» Dataset records
┌────────

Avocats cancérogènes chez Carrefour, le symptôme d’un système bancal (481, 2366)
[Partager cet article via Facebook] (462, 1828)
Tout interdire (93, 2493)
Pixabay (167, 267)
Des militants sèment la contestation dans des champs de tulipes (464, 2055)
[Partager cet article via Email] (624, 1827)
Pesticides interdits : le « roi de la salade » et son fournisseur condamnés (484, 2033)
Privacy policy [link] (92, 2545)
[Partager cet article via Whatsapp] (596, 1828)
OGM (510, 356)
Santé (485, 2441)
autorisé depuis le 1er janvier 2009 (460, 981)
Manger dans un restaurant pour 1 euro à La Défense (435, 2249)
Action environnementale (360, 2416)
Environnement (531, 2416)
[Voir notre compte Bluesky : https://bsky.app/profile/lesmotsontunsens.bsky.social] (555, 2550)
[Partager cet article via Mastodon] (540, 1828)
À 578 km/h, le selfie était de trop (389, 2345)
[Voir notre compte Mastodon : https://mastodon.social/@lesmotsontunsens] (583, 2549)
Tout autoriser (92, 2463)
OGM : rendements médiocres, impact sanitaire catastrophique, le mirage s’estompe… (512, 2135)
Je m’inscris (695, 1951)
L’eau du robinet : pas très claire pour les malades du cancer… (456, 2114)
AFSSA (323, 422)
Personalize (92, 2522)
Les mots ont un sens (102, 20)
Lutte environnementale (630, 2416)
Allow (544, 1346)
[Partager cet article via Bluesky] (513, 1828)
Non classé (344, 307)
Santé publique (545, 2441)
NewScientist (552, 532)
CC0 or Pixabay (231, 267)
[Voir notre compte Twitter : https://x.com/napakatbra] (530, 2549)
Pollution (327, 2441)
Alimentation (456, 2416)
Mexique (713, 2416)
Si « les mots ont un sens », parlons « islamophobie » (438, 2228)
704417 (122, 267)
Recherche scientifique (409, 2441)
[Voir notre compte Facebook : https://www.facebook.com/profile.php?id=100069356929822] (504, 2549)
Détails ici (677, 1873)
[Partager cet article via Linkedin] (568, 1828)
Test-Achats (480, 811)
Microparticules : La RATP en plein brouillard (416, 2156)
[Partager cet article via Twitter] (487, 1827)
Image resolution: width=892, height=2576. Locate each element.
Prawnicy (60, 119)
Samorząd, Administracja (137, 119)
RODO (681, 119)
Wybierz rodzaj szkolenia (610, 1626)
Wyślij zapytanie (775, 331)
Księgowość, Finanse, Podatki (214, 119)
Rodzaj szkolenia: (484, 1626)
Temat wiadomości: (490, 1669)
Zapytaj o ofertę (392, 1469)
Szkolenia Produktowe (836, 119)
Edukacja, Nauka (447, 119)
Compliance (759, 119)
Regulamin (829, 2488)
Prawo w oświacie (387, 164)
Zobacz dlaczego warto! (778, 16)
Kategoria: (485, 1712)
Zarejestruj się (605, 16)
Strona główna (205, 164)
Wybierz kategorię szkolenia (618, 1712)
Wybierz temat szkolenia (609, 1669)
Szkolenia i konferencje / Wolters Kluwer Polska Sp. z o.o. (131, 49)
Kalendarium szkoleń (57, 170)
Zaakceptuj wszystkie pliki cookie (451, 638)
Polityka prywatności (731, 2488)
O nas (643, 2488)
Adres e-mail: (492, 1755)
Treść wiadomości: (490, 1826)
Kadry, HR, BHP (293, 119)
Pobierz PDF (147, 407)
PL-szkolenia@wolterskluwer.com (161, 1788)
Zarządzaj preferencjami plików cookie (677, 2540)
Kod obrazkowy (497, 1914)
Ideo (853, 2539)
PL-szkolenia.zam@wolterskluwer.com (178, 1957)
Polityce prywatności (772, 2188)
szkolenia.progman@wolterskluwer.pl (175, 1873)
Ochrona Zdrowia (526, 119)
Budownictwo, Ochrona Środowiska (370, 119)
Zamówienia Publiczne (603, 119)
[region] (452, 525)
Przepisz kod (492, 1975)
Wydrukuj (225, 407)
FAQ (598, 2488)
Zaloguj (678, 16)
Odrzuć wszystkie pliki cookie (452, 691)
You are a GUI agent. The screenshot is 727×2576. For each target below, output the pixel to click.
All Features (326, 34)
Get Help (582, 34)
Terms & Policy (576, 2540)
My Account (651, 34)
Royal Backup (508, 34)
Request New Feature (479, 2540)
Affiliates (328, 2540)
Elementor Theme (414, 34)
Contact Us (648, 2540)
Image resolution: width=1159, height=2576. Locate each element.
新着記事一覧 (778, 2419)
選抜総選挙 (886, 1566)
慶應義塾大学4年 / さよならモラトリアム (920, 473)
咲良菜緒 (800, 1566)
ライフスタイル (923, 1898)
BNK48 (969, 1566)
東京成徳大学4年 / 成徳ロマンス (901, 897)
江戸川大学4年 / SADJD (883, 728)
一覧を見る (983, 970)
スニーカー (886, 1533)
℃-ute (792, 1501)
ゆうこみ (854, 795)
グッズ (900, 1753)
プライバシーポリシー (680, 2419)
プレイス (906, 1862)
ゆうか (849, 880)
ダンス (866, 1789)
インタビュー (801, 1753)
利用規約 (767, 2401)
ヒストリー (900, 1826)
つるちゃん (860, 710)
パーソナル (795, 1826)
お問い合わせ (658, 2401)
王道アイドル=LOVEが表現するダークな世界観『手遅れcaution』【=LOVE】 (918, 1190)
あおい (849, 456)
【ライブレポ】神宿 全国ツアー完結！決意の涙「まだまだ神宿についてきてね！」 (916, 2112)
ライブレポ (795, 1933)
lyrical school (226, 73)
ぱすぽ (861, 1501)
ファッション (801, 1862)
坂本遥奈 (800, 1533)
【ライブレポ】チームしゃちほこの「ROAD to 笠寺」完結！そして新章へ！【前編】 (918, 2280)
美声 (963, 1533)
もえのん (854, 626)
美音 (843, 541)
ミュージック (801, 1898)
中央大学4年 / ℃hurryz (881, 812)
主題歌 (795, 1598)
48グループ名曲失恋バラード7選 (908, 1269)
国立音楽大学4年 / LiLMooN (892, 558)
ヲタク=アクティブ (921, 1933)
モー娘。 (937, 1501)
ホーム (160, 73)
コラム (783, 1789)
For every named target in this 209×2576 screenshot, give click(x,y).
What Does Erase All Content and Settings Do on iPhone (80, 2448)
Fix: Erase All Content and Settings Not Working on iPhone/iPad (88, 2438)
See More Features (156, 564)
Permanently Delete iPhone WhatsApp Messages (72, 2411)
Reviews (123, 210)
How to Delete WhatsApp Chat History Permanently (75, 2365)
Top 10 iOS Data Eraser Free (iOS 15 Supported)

└────────

Rewrite all the lines above, putting "Share this article via" wherever "Partager cet article via" appears and leaving everything else the same.

Avocats cancérogènes chez Carrefour, le symptôme d’un système bancal (481, 2366)
[Share this article via Facebook] (462, 1828)
Tout interdire (93, 2493)
Pixabay (167, 267)
Des militants sèment la contestation dans des champs de tulipes (464, 2055)
[Share this article via Email] (624, 1827)
Pesticides interdits : le « roi de la salade » et son fournisseur condamnés (484, 2033)
Privacy policy [link] (92, 2545)
[Share this article via Whatsapp] (596, 1828)
OGM (510, 356)
Santé (485, 2441)
autorisé depuis le 1er janvier 2009 (460, 981)
Manger dans un restaurant pour 1 euro à La Défense (435, 2249)
Action environnementale (360, 2416)
Environnement (531, 2416)
[Voir notre compte Bluesky : https://bsky.app/profile/lesmotsontunsens.bsky.social] (555, 2550)
[Share this article via Mastodon] (540, 1828)
À 578 km/h, le selfie était de trop (389, 2345)
[Voir notre compte Mastodon : https://mastodon.social/@lesmotsontunsens] (583, 2549)
Tout autoriser (92, 2463)
OGM : rendements médiocres, impact sanitaire catastrophique, le mirage s’estompe… (512, 2135)
Je m’inscris (695, 1951)
L’eau du robinet : pas très claire pour les malades du cancer… (456, 2114)
AFSSA (323, 422)
Personalize (92, 2522)
Les mots ont un sens (102, 20)
Lutte environnementale (630, 2416)
Allow (544, 1346)
[Share this article via Bluesky] (513, 1828)
Non classé (344, 307)
Santé publique (545, 2441)
NewScientist (552, 532)
CC0 or Pixabay (231, 267)
[Voir notre compte Twitter : https://x.com/napakatbra] (530, 2549)
Pollution (327, 2441)
Alimentation (456, 2416)
Mexique (713, 2416)
Si « les mots ont un sens », parlons « islamophobie » (438, 2228)
704417 (122, 267)
Recherche scientifique (409, 2441)
[Voir notre compte Facebook : https://www.facebook.com/profile.php?id=100069356929822] (504, 2549)
Détails ici (677, 1873)
[Share this article via Linkedin] (568, 1828)
Test-Achats (480, 811)
Microparticules : La RATP en plein brouillard (416, 2156)
[Share this article via Twitter] (487, 1827)
Image resolution: width=892, height=2576. Locate each element.
Prawnicy (60, 119)
Samorząd, Administracja (137, 119)
RODO (681, 119)
Wybierz rodzaj szkolenia (610, 1626)
Wyślij zapytanie (775, 331)
Księgowość, Finanse, Podatki (214, 119)
Rodzaj szkolenia: (484, 1626)
Temat wiadomości: (490, 1669)
Zapytaj o ofertę (392, 1469)
Szkolenia Produktowe (836, 119)
Edukacja, Nauka (447, 119)
Compliance (759, 119)
Regulamin (829, 2488)
Prawo w oświacie (387, 164)
Zobacz dlaczego warto! (778, 16)
Kategoria: (485, 1712)
Zarejestruj się (605, 16)
Strona główna (205, 164)
Wybierz kategorię szkolenia (618, 1712)
Wybierz temat szkolenia (609, 1669)
Szkolenia i konferencje / Wolters Kluwer Polska Sp. z o.o. (131, 49)
Kalendarium szkoleń (57, 170)
Zaakceptuj wszystkie pliki cookie (451, 638)
Polityka prywatności (731, 2488)
O nas (643, 2488)
Adres e-mail: (492, 1755)
Treść wiadomości: (490, 1826)
Kadry, HR, BHP (293, 119)
Pobierz PDF (147, 407)
PL-szkolenia@wolterskluwer.com (161, 1788)
Zarządzaj preferencjami plików cookie (677, 2540)
Kod obrazkowy (497, 1914)
Ideo (853, 2539)
PL-szkolenia.zam@wolterskluwer.com (178, 1957)
Polityce prywatności (772, 2188)
szkolenia.progman@wolterskluwer.pl (175, 1873)
Ochrona Zdrowia (526, 119)
Budownictwo, Ochrona Środowiska (370, 119)
Zamówienia Publiczne (603, 119)
[region] (452, 525)
Przepisz kod (492, 1975)
Wydrukuj (225, 407)
FAQ (598, 2488)
Zaloguj (678, 16)
Odrzuć wszystkie pliki cookie (452, 691)
You are a GUI agent. The screenshot is 727×2576. For each target below, output the pixel to click.
All Features (326, 34)
Get Help (582, 34)
Terms & Policy (576, 2540)
My Account (651, 34)
Royal Backup (508, 34)
Request New Feature (479, 2540)
Affiliates (328, 2540)
Elementor Theme (414, 34)
Contact Us (648, 2540)
Image resolution: width=1159, height=2576. Locate each element.
新着記事一覧 (778, 2419)
選抜総選挙 (886, 1566)
慶應義塾大学4年 / さよならモラトリアム (920, 473)
咲良菜緒 (800, 1566)
ライフスタイル (923, 1898)
BNK48 (969, 1566)
東京成徳大学4年 / 成徳ロマンス (901, 897)
江戸川大学4年 / SADJD (883, 728)
一覧を見る (983, 970)
スニーカー (886, 1533)
℃-ute (792, 1501)
ゆうこみ (854, 795)
グッズ (900, 1753)
プライバシーポリシー (680, 2419)
プレイス (906, 1862)
ゆうか (849, 880)
ダンス (866, 1789)
インタビュー (801, 1753)
利用規約 (767, 2401)
ヒストリー (900, 1826)
つるちゃん (860, 710)
パーソナル (795, 1826)
お問い合わせ (658, 2401)
王道アイドル=LOVEが表現するダークな世界観『手遅れcaution』【=LOVE】 (918, 1190)
あおい (849, 456)
【ライブレポ】神宿 全国ツアー完結！決意の涙「まだまだ神宿についてきてね！」 (916, 2112)
ライブレポ (795, 1933)
lyrical school (226, 73)
ぱすぽ (861, 1501)
ファッション (801, 1862)
坂本遥奈 (800, 1533)
【ライブレポ】チームしゃちほこの「ROAD to 笠寺」完結！そして新章へ！【前編】 (918, 2280)
美声 (963, 1533)
もえのん (854, 626)
美音 (843, 541)
ミュージック (801, 1898)
中央大学4年 / ℃hurryz (881, 812)
主題歌 (795, 1598)
48グループ名曲失恋バラード7選 (908, 1269)
国立音楽大学4年 / LiLMooN (892, 558)
ヲタク=アクティブ (921, 1933)
モー娘。 (937, 1501)
ホーム (160, 73)
コラム (783, 1789)
For every named target in this 209×2576 screenshot, give click(x,y).
What Does Erase All Content and Settings Do on iPhone (80, 2448)
Fix: Erase All Content and Settings Not Working on iPhone/iPad (88, 2438)
See More Features (156, 564)
Permanently Delete iPhone WhatsApp Messages (72, 2411)
Reviews (123, 210)
How to Delete WhatsApp Chat History Permanently (75, 2365)
Top 10 iOS Data Eraser Free (iOS 15 Supported)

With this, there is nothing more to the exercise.